>> Begin

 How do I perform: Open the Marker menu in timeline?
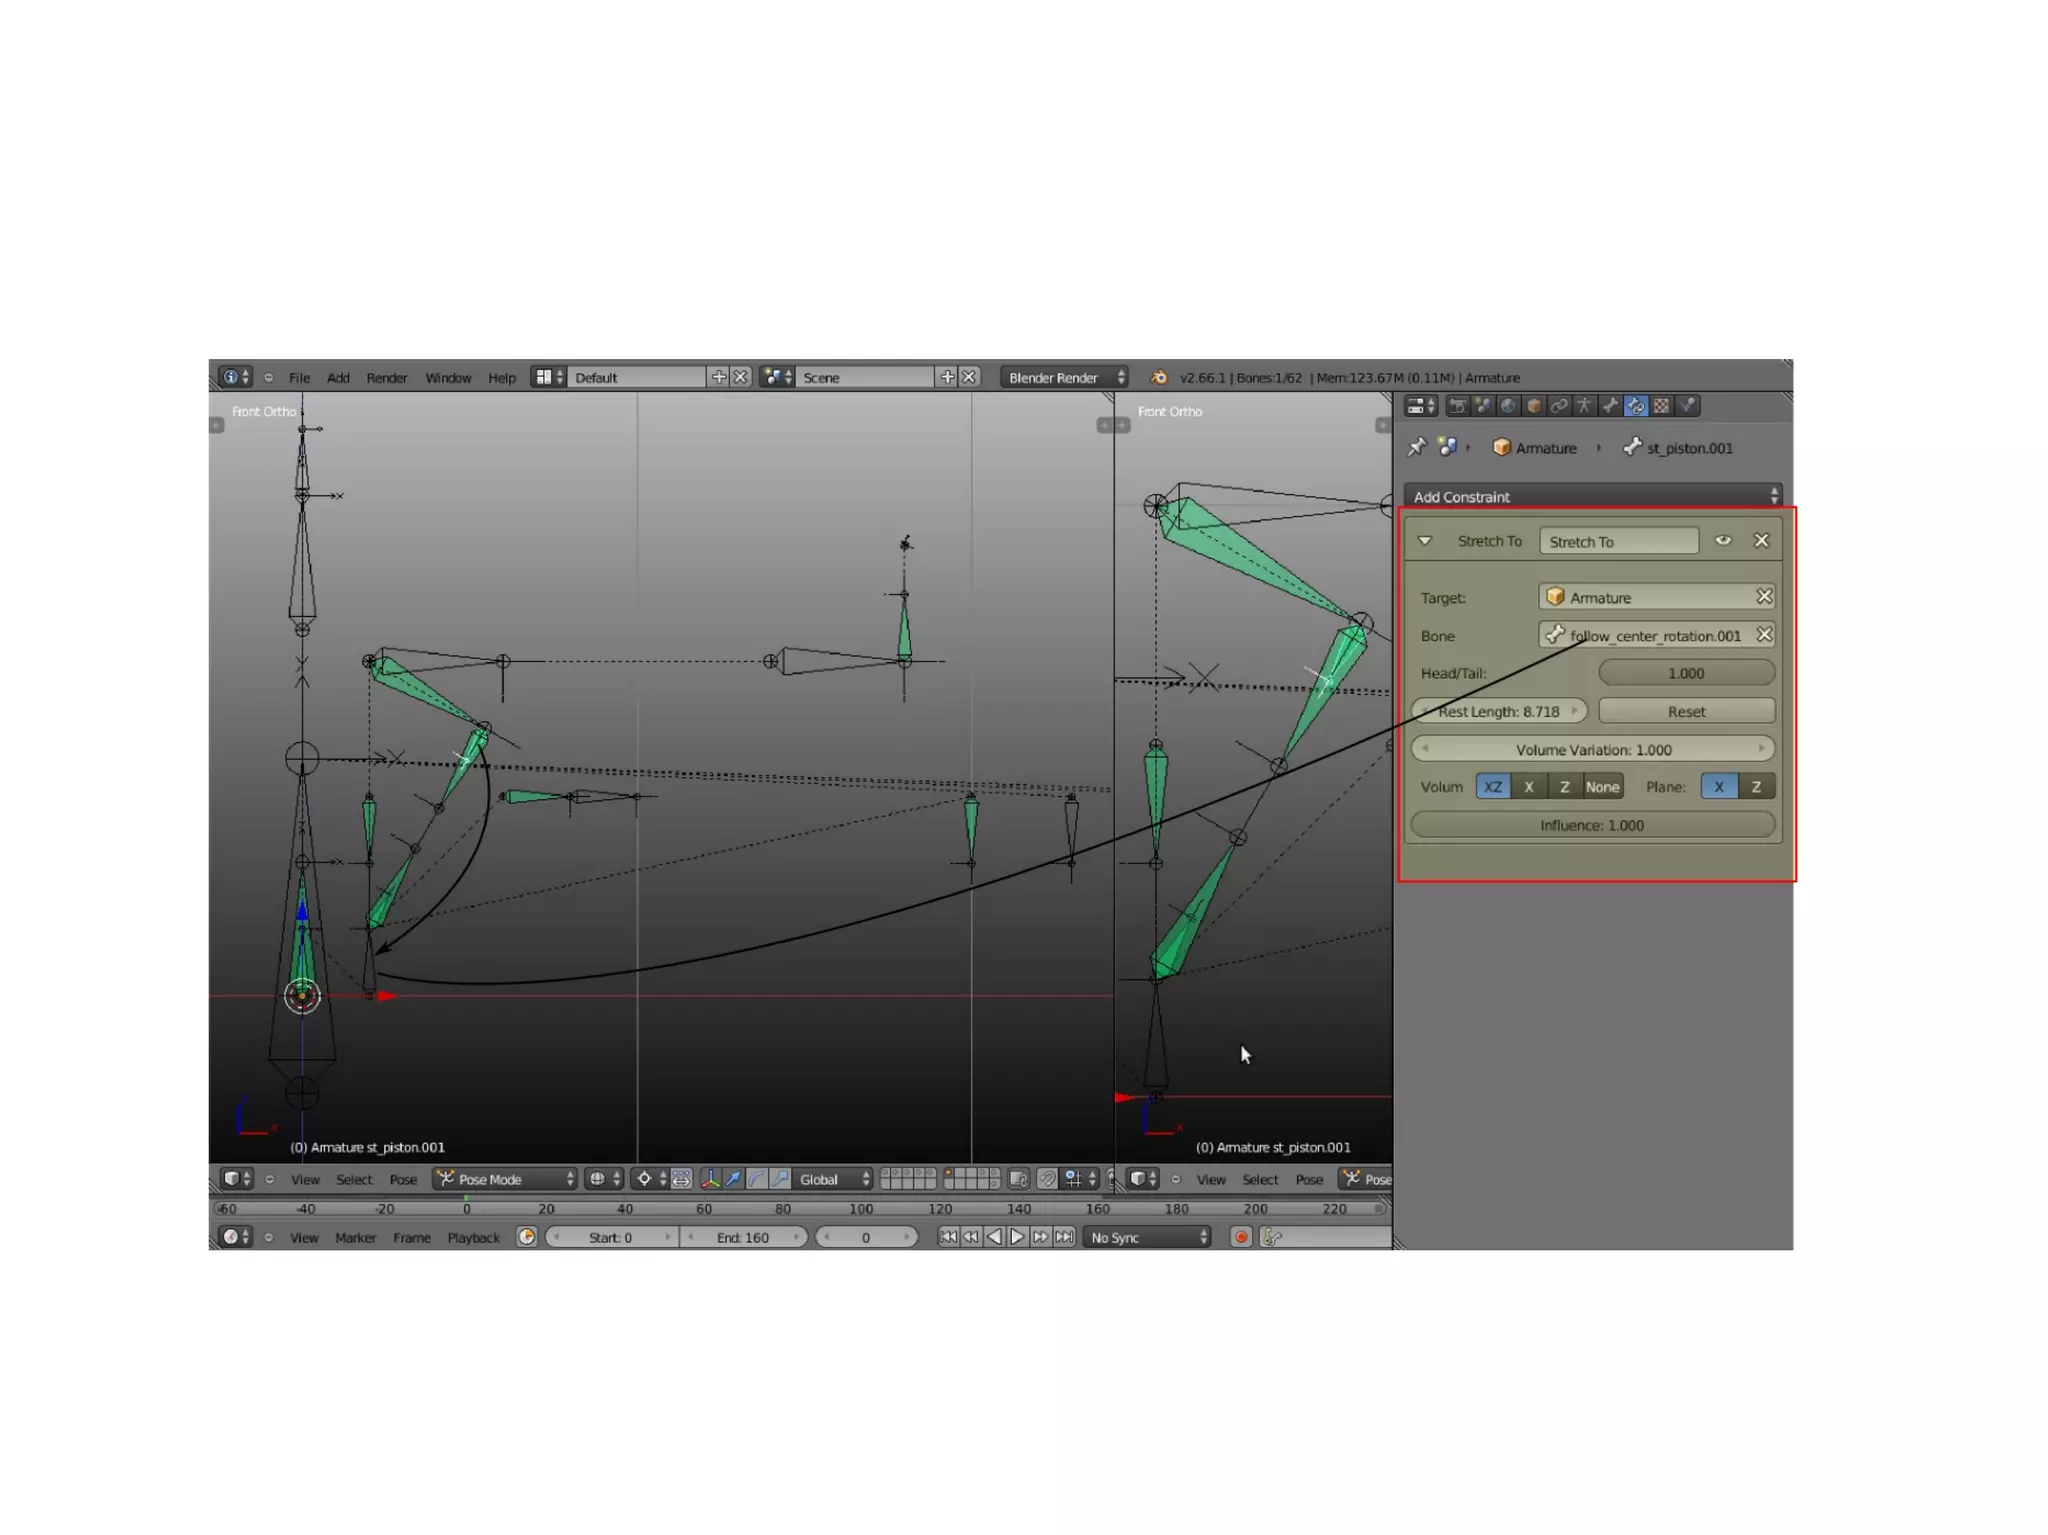[355, 1238]
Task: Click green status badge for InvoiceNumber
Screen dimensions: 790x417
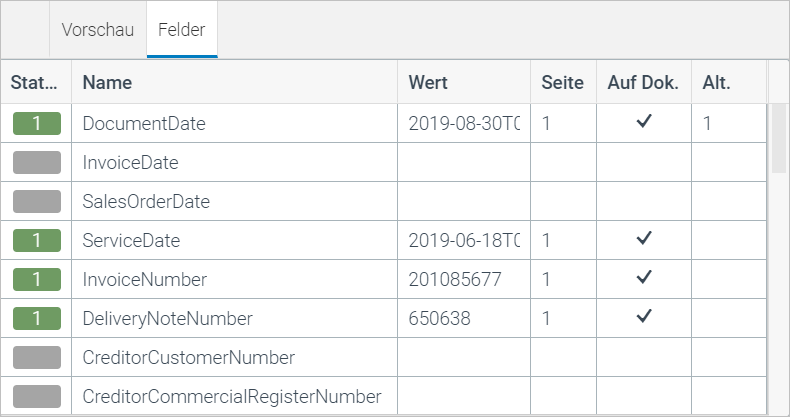Action: point(36,279)
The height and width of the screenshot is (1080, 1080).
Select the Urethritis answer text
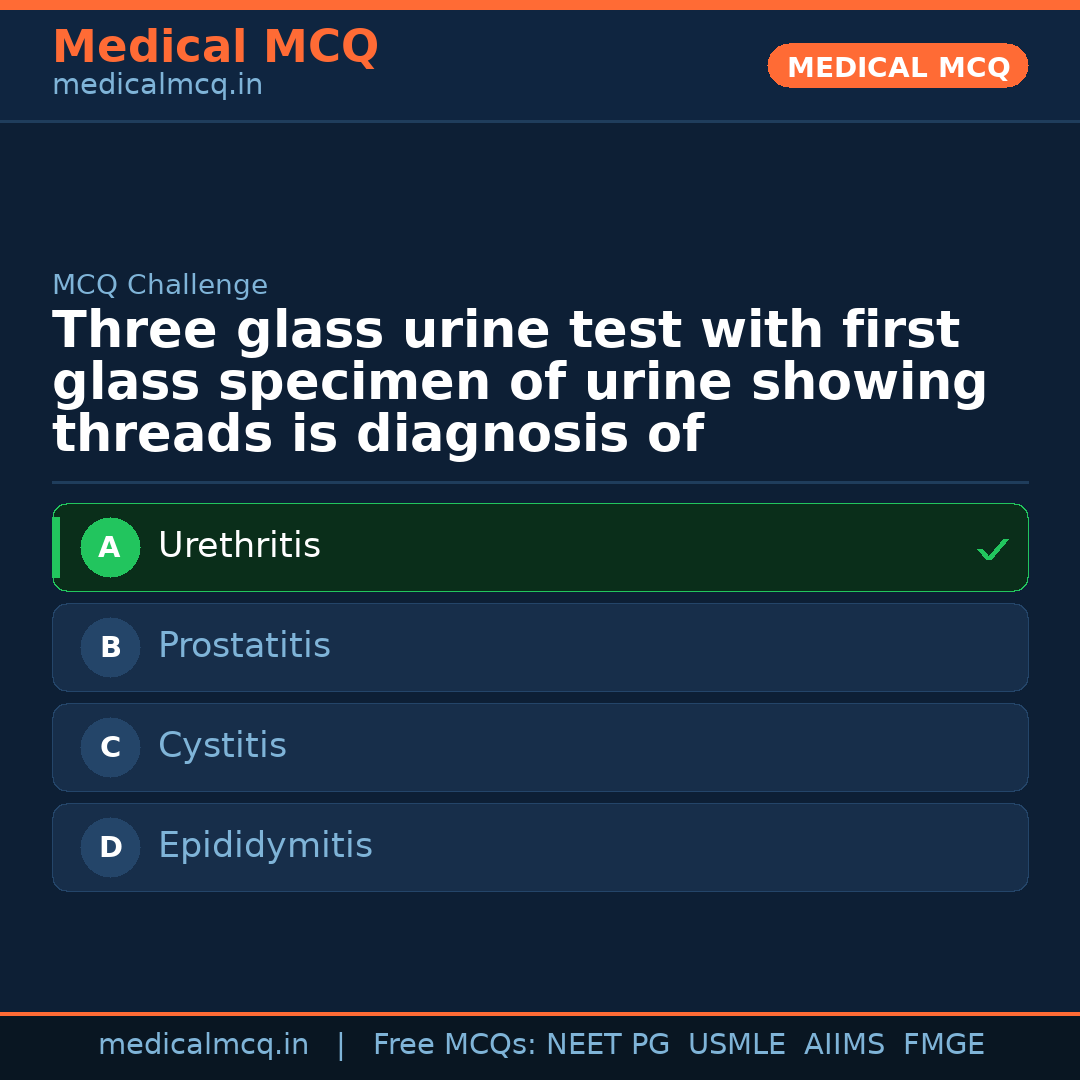click(239, 546)
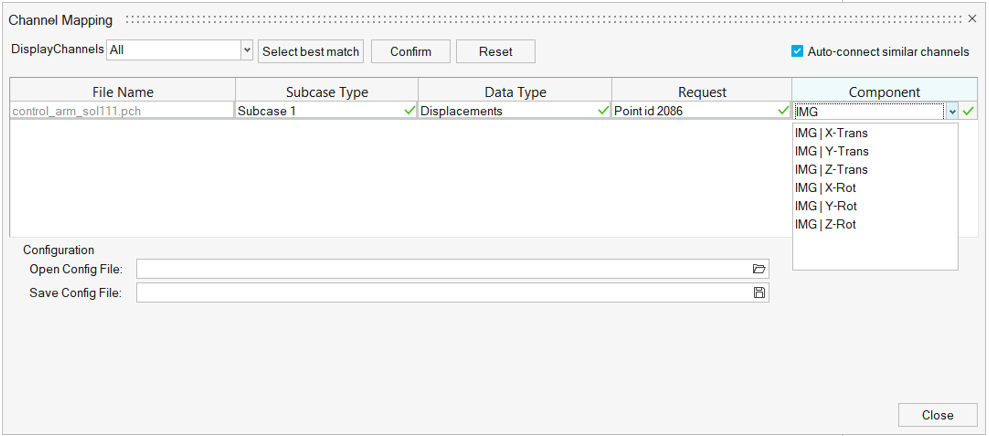Select IMG | X-Trans from the list

[x=831, y=133]
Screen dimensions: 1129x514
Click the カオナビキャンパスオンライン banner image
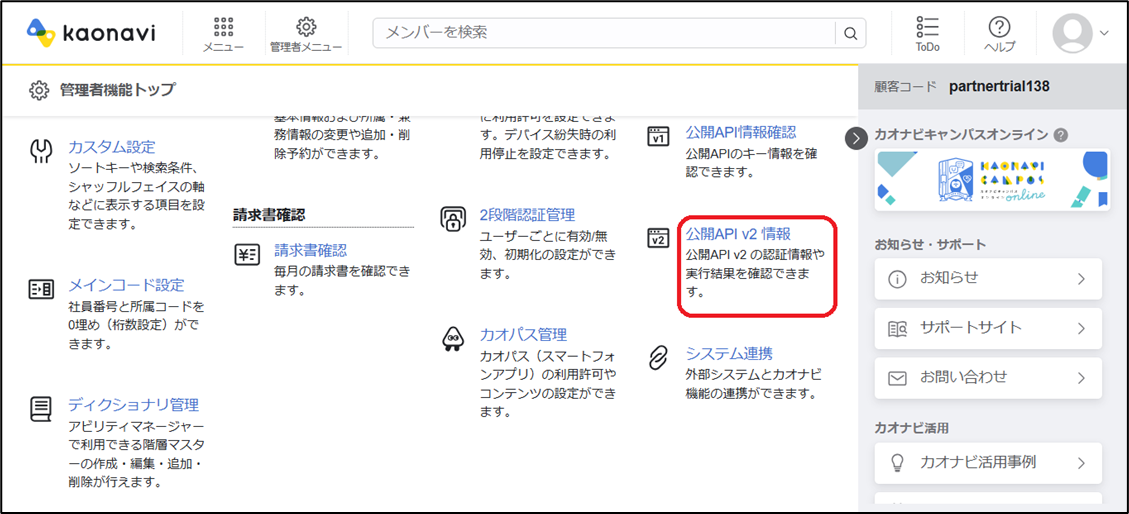pos(991,179)
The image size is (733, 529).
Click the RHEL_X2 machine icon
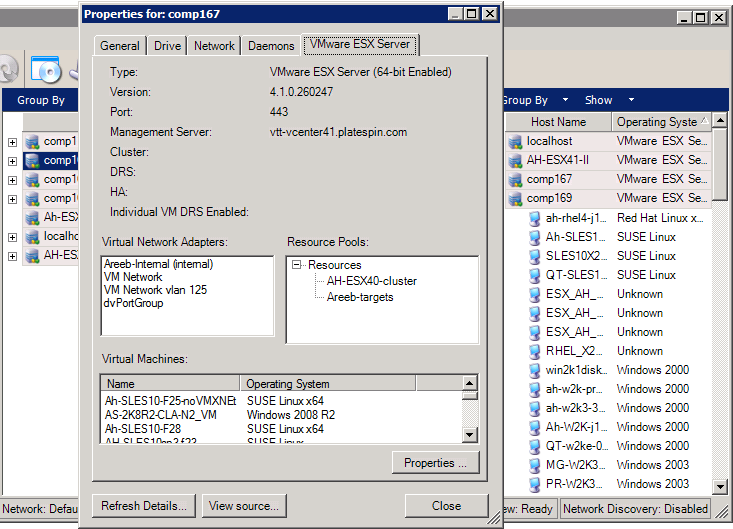pos(535,351)
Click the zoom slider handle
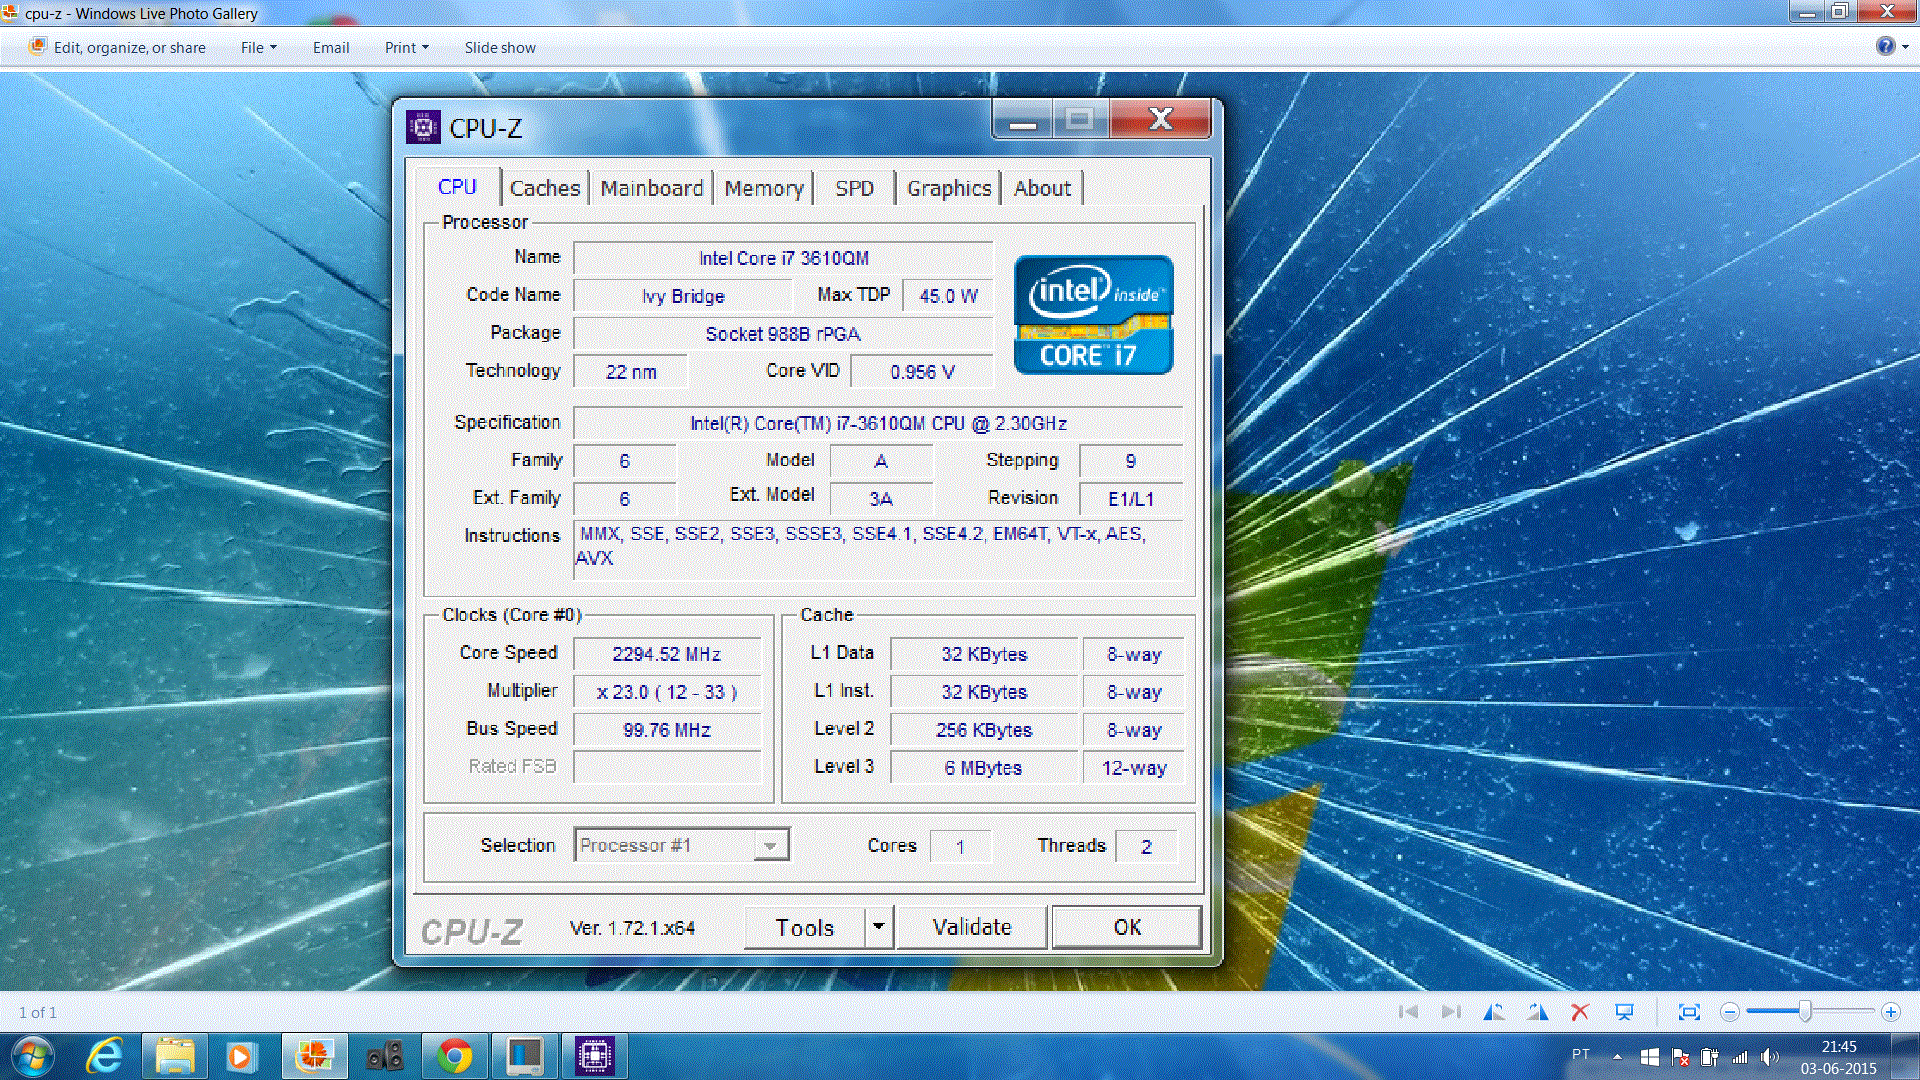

>> End

▸ Instructions for the task
Copy every line of the records above word for word, omitting the pictures.

▸ Response to this exercise
 How do I perform: Open the Marker menu in timeline?
[355, 1238]
Task: Click green status badge for InvoiceNumber
Screen dimensions: 790x417
Action: point(36,279)
The height and width of the screenshot is (1080, 1080).
Select the Urethritis answer text
click(239, 546)
Select IMG | X-Trans from the list

[x=831, y=133]
Screen dimensions: 1129x514
Click the カオナビキャンパスオンライン banner image
pos(991,179)
The image size is (733, 529).
Click the RHEL_X2 machine icon
pos(535,351)
Click the zoom slider handle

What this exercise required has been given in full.